ПОСТАВЛЕННАЯ ЗАДАЧА 1: Воспроизведите дословно часть отрывка о детских воспоминаниях: начните со слов «В нашей квартире» и закончите словами «Нет, не кусались.».
ПОСТАВЛЕННАЯ ЗАДАЧА 2: Перепишите в виде нумерованного списка только строки записей от самого начала до строки с «Action: (772, 438)» включительно, пропустив пустые строки. Изображения в ответ не включайте.

ВЫБРАННЫЙ ОТРЫВОК:
..............................

Грудой камней лежал бывший скетинг-ринк, где раньше, как объяснила мама, нарядные люди катались на роликах. (Ныне на этом месте возведен Дворец культуры имени Ленсовета.) Мусора и хлама доставало и здесь.
Наводнение 1924 года усугубило разор. Мы возвращались с дачи. Стоя коленками на сиденье трамвая, я смотрела на вывороченные шашки торцовой мостовой.
— Это ремонт? — спросила я маму.
— Нет, детка, наводнение.
Здесь все было затоплено водой, и деревянные торцы всплыли.
На фасаде нашего дома после этого события появилась белая черта с надписью: «Уровень воды при наводнении 1924 года». Вместе с другими девочками я «примерялась». Черта находилась значительно выше моего роста. Тогда же в доме появилась деревянная скамья-реликвия: на ней в наводнение папа приплыл домой.
В нашей квартире царил мрачноватый порядок. Квартира была огромной — из шести комнат. Круглый зал с нишами, столовая, папин кабинет, гостиная, детская… При кухне еще комната — седьмая, для прислуги. Меня, вероятно, нередко оставляли дома одну, потому что помню, как в загустевшей тишине я бродила по всем комнатам.
Папин кабинет был самым таинственным. С резных дубовых спинок и подлокотников кресел, с ящиков письменного стола свисали морды деревянных львов, их пасти были раскрыты. Я с опаской совала туда свой палец. Нет, не кусались.
Стены полупустого зала украшали два расфранченных бронзой зеркала в стиле рококо. В буфете, занимавшем половину стены большой холодной столовой, стояли стопками тарелки с вензелями и коронами, многоцветные хрустальные бокалы разной величины. Когда мама проводила кончиками пальцев по их стенкам, хрусталь этот пел сладкозвучными голосами. Но самой увлекательной вещью был в столовой серебряный звоночек. Он висел над столом чуть ниже бисерной бахромы белого стеклянного абажура. Этим звоночком оповещали прислугу во время обеда: можно подать второе, третье… Звоночек не был лишним, потому что прислуга у нас тоже была.

..............................

ПЕРЕЧЕНЬ ЗАПИСЕЙ:
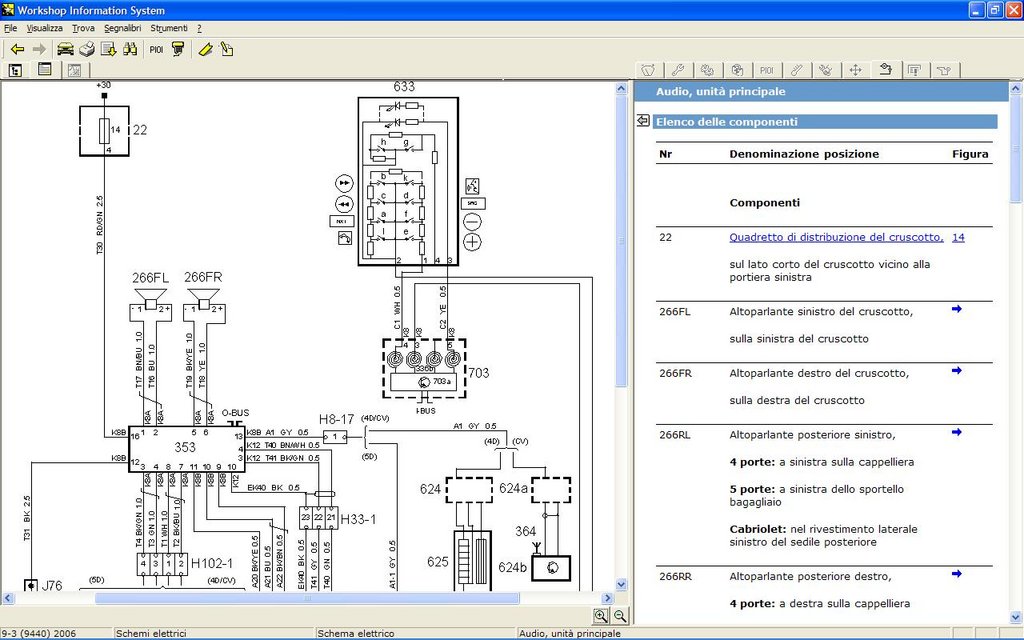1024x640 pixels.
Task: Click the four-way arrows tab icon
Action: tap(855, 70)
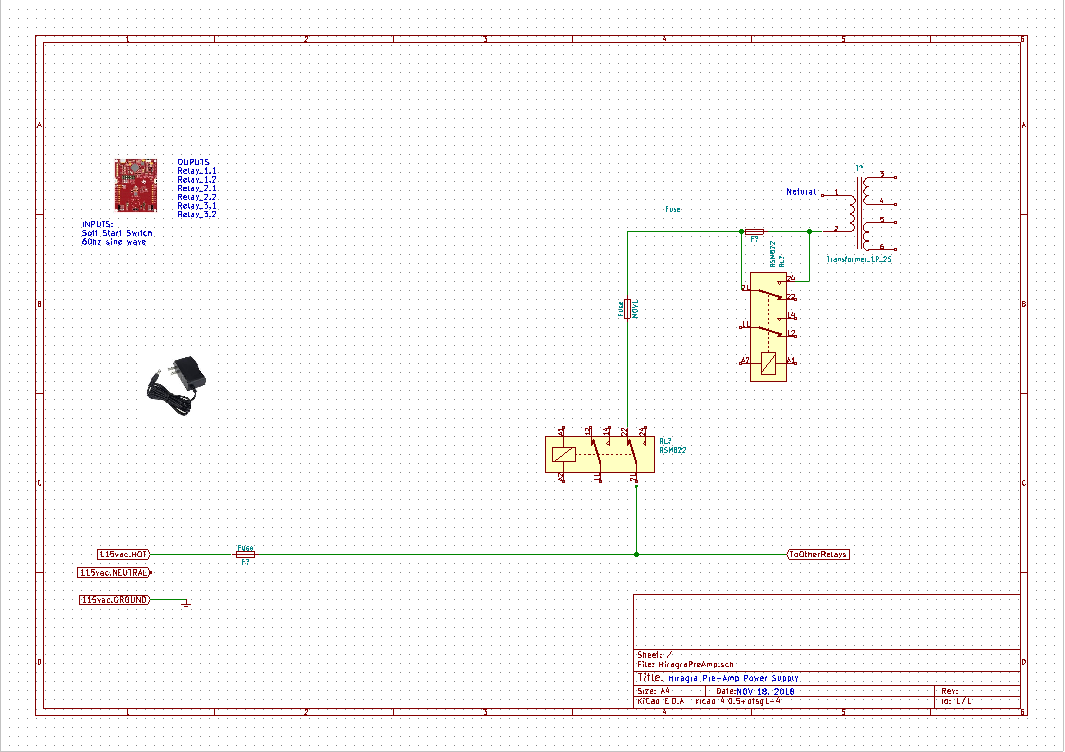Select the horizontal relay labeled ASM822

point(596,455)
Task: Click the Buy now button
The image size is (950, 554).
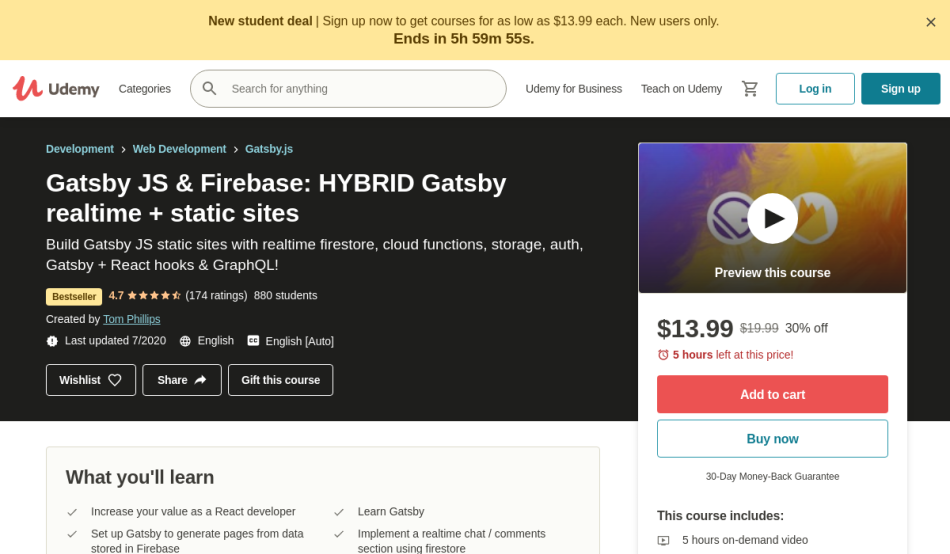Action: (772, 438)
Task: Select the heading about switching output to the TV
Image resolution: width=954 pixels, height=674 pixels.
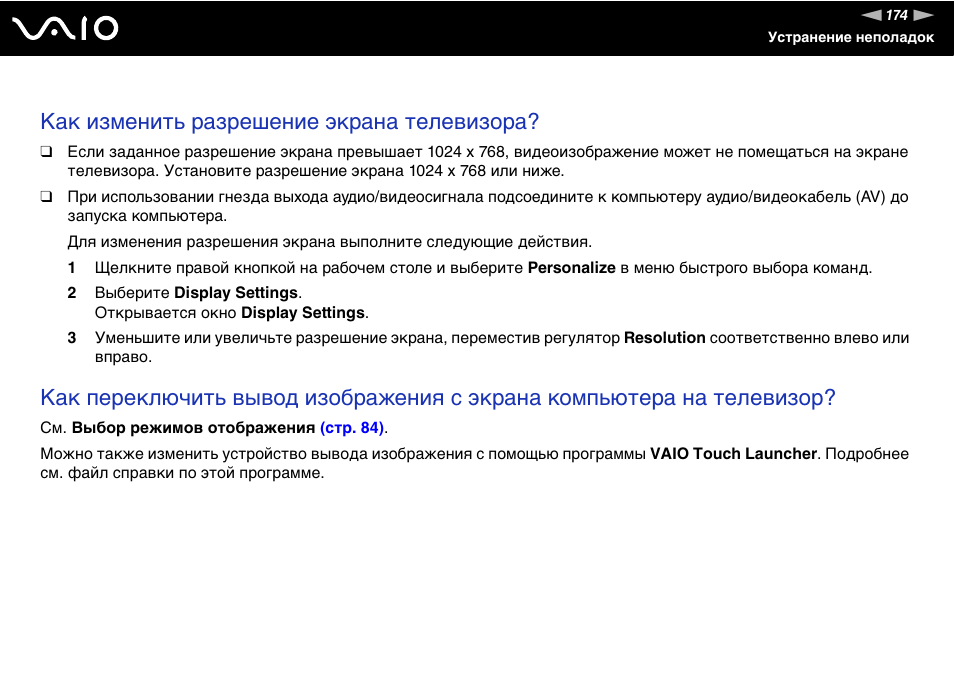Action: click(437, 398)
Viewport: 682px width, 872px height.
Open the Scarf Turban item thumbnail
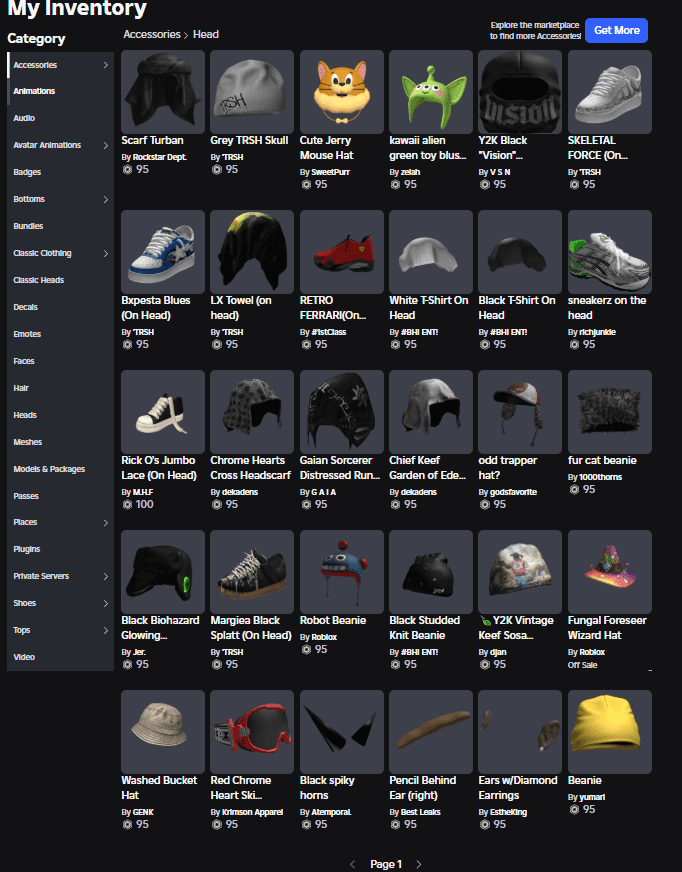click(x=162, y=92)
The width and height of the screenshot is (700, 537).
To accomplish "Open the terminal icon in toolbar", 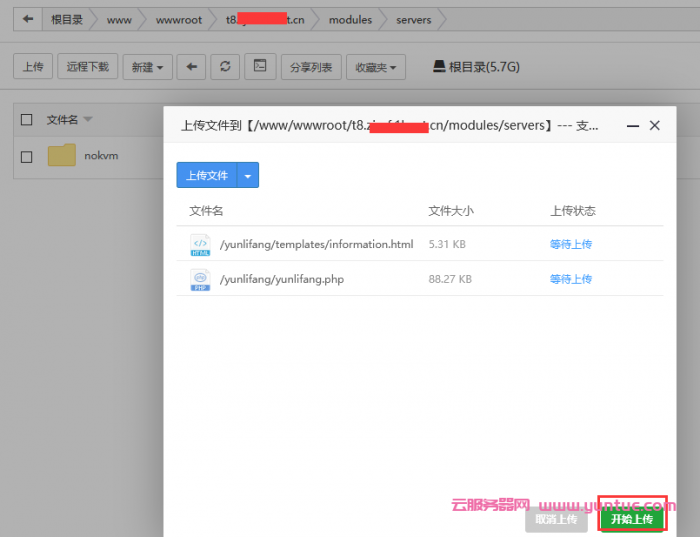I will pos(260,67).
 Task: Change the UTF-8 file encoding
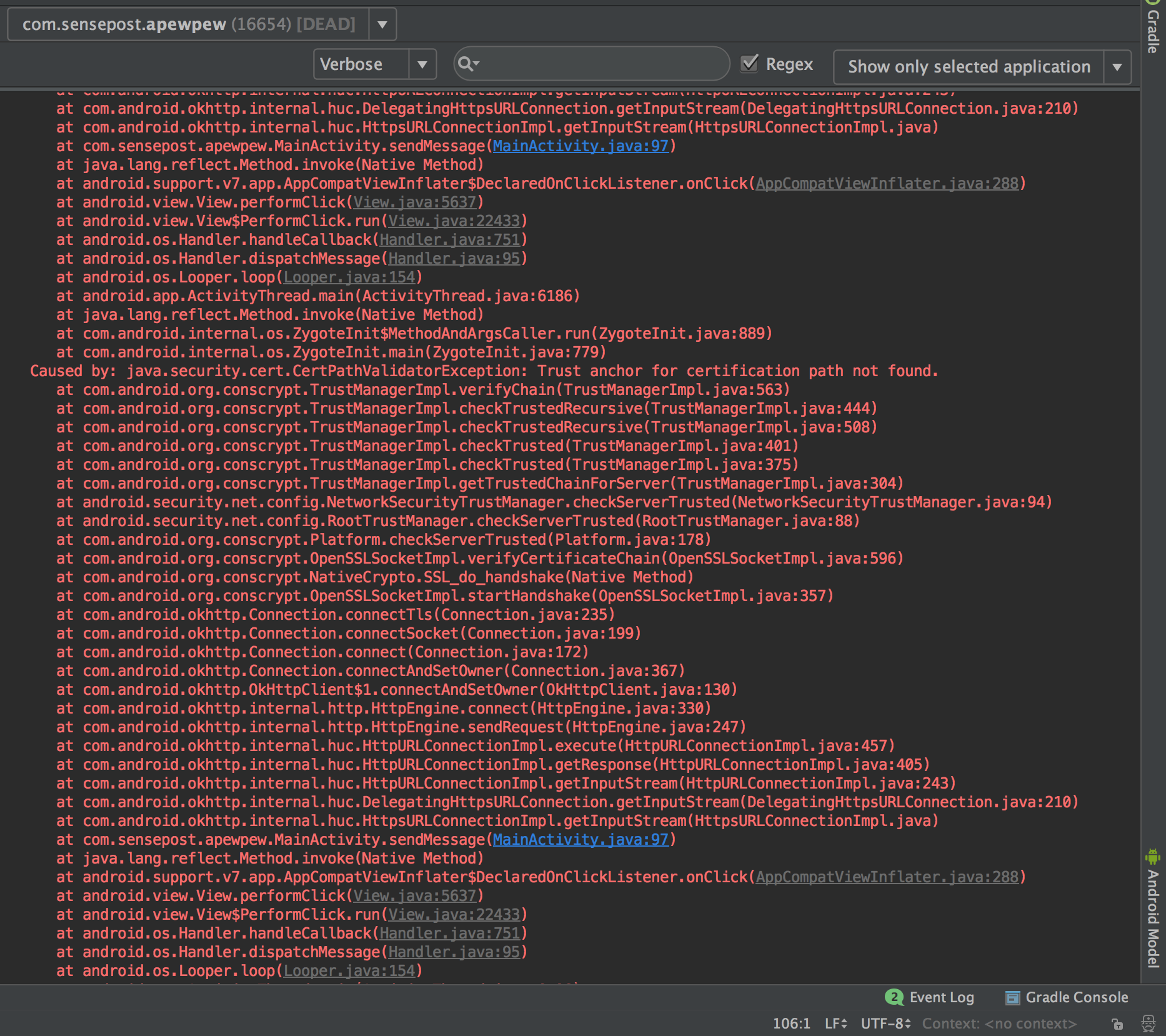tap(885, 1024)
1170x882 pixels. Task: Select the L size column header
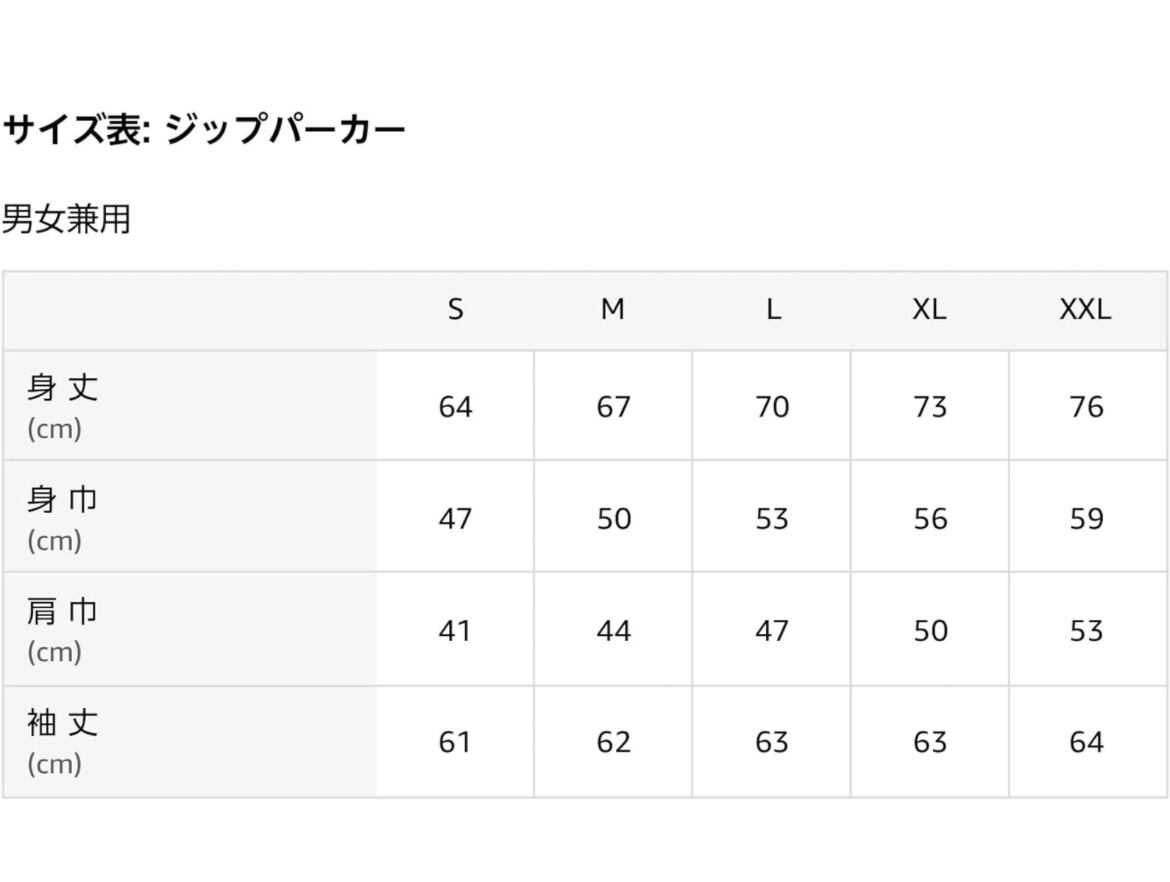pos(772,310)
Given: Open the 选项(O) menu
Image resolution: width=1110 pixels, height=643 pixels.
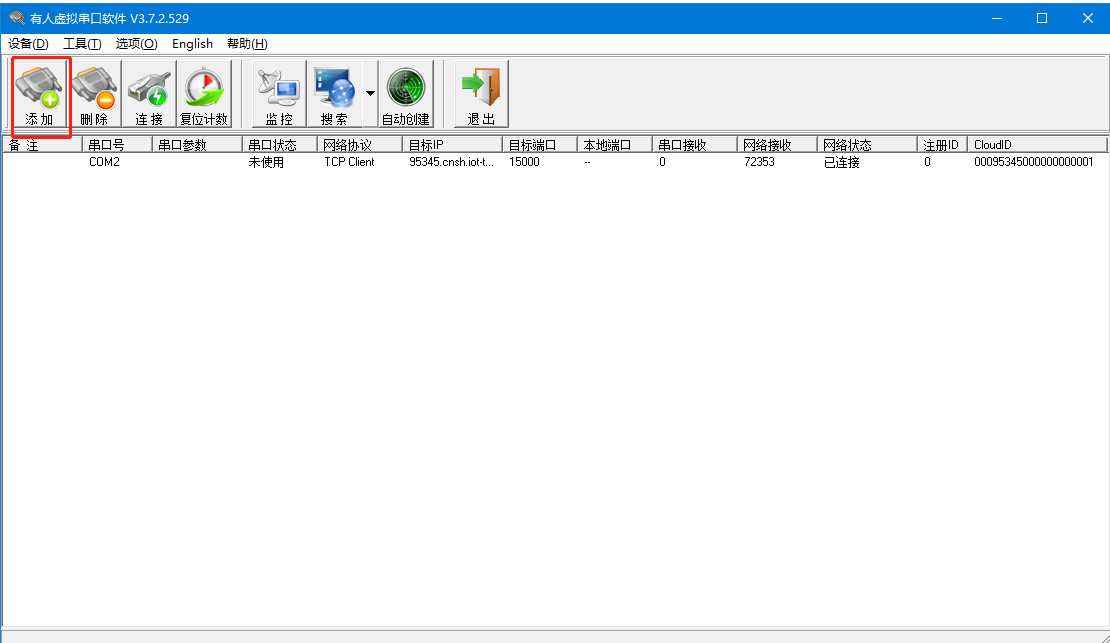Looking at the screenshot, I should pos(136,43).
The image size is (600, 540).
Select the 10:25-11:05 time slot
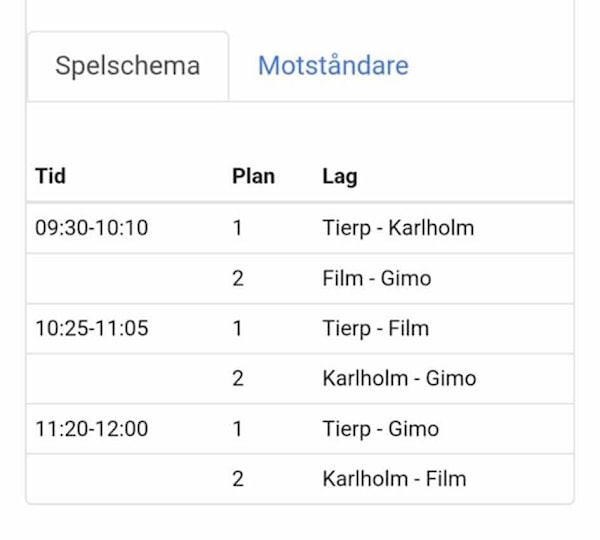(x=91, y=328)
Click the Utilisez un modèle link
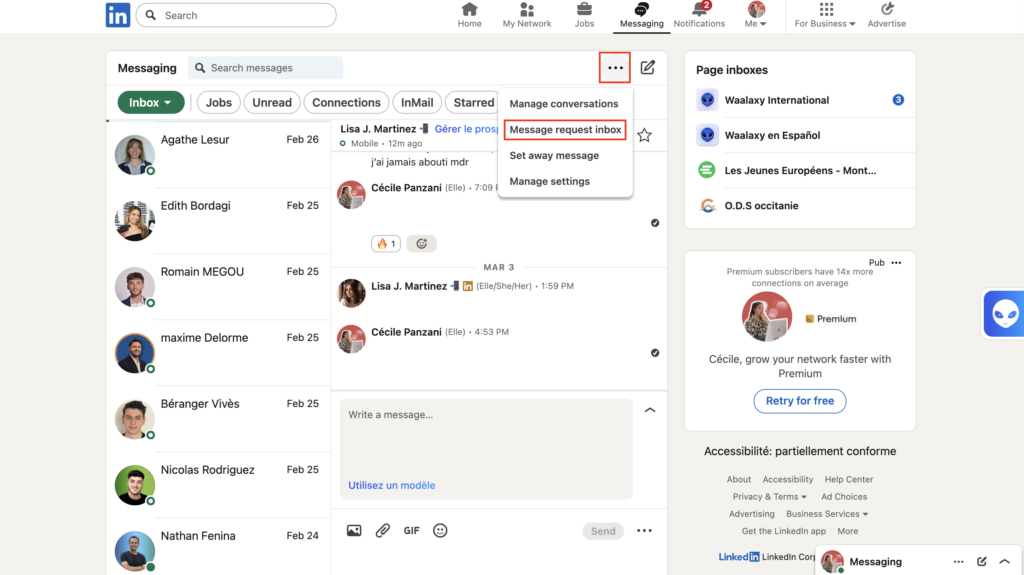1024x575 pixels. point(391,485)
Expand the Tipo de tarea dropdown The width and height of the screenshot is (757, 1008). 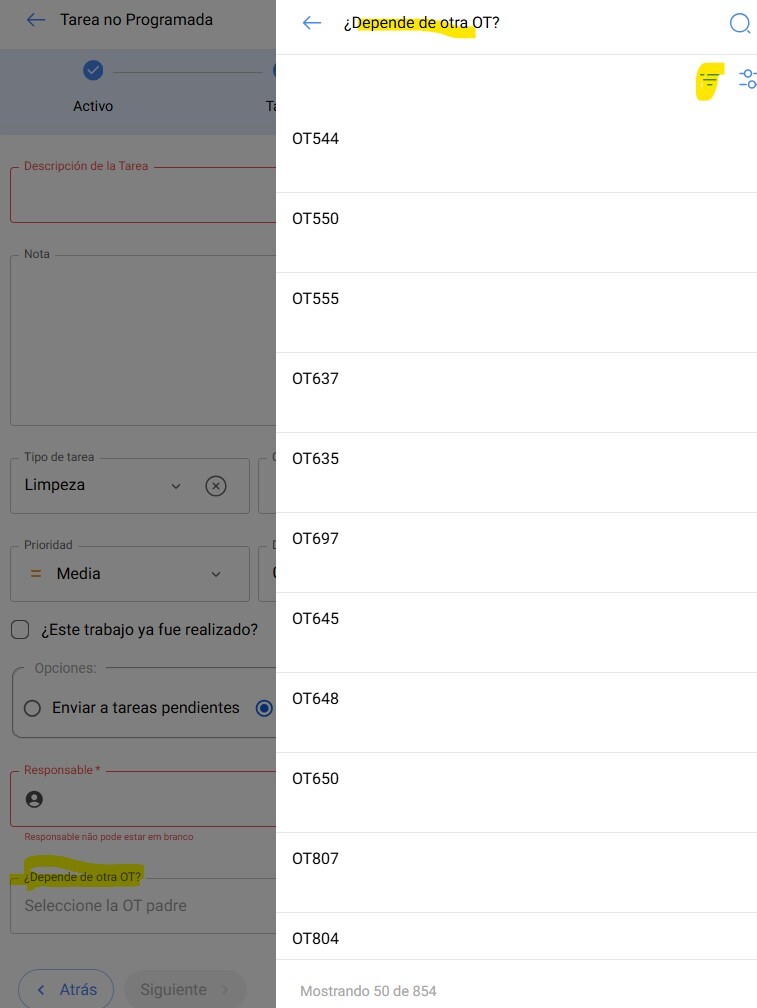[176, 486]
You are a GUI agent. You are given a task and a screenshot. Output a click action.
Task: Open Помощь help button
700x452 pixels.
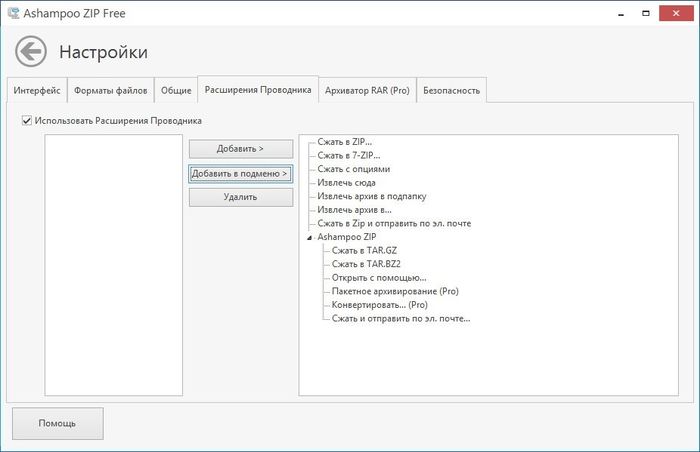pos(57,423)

..............................

ПИСЬМЕННОЕ РЕШЕНИЕ 1:
В нашей квартире царил мрачноватый порядок. Квартира была огромной — из шести комнат. Круглый зал с нишами, столовая, папин кабинет, гостиная, детская… При кухне еще комната — седьмая, для прислуги. Меня, вероятно, нередко оставляли дома одну, потому что помню, как в загустевшей тишине я бродила по всем комнатам.
Папин кабинет был самым таинственным. С резных дубовых спинок и подлокотников кресел, с ящиков письменного стола свисали морды деревянных львов, их пасти были раскрыты. Я с опаской совала туда свой палец. Нет, не кусались.

ПИСЬМЕННОЕ РЕШЕНИЕ 2:
1. 1024x640 pixels.
2. Task: Click the four-way arrows tab icon
3. Action: tap(855, 70)
4. Select the horizontal relay labeled ASM822
5. point(596,455)
6. Task: Click the Buy now button
7. The image size is (950, 554).
8. Action: (772, 438)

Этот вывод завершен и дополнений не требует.